Laminated Monolithic Perovskite/Silicon Tandem Photovoltaics

Perovskite/silicon tandem photovoltaics have attracted enormous attention in science and technology over recent years. In order to improve the performance and stability of the technology, new materials and processes need to be investigated. However, the established sequential layer deposition methods severely limit the choice of materials and accessible device architectures. In response, a novel lamination process that increases the degree of freedom in processing the top perovskite solar cell (PSC) is proposed. The very first prototypes of laminated monolithic perovskite/silicon tandem solar cells with stable power output efficiencies of up to 20.0% are presented.

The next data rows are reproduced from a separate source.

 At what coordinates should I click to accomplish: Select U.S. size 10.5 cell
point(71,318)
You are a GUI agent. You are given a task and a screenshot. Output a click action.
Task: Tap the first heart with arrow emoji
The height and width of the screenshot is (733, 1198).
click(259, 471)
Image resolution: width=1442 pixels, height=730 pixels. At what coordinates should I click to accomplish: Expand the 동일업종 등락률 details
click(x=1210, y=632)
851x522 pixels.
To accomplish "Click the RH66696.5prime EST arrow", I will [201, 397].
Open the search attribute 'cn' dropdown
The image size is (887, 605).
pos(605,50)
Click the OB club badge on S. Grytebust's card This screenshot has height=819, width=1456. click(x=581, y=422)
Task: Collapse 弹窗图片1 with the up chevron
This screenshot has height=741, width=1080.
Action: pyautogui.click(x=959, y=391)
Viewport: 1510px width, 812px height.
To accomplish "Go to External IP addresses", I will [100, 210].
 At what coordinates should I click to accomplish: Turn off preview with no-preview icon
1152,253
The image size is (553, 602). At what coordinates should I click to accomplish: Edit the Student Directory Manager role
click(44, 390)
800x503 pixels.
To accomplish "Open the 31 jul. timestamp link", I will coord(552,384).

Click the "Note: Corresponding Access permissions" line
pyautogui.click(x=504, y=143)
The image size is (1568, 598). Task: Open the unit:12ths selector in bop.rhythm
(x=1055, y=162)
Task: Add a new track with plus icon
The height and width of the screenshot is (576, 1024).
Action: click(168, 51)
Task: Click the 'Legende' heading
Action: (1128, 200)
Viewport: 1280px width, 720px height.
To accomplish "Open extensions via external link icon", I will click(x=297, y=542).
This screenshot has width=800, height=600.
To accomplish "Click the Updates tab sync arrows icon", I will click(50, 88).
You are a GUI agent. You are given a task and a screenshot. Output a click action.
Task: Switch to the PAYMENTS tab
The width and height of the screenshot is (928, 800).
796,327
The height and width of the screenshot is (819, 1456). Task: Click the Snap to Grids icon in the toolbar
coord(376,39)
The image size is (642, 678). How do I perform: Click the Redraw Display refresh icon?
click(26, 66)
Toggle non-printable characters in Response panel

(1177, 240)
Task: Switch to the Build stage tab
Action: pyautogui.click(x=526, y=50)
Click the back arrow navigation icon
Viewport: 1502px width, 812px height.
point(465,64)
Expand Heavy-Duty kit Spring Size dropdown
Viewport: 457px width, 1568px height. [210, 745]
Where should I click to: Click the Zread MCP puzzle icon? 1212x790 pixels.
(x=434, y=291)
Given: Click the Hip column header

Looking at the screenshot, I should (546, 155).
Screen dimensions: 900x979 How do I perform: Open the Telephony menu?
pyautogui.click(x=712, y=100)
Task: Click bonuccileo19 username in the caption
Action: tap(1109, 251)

Moreover, laminated single-junction PSCs are on par with standard sequential layer deposition processed devices in the same architecture. The numerous advantages of the lamination process are highlighted, in particular the opportunities to engineer the perovskite morphology, which leads to a reduction of non-radiative recombination losses and and an enhancement in open-circuit voltage (V-oc). Laminated PSCs exhibit improved stability by retaining their initial efficiency after 1-year aging and show good thermal stability under prolonged illumination at 80 degrees C. This lamination approach enables the research of new architectures for perovskite-based photovoltaics and paves a new route for processing monolithic tandem solar cells even with a scalable lamination process.

Automated summary

Perovskite/silicon tandem photovoltaics have gained significant attention in recent years. To improve their performance and stability, new materials and processes are being explored. A novel lamination process for the top perovskite solar cell (PSC) is proposed, resulting in prototypes with stable power output efficiencies of up to 20.0%. The lamination approach offers advantages such as the ability to engineer perovskite morphology and achieve improved stability.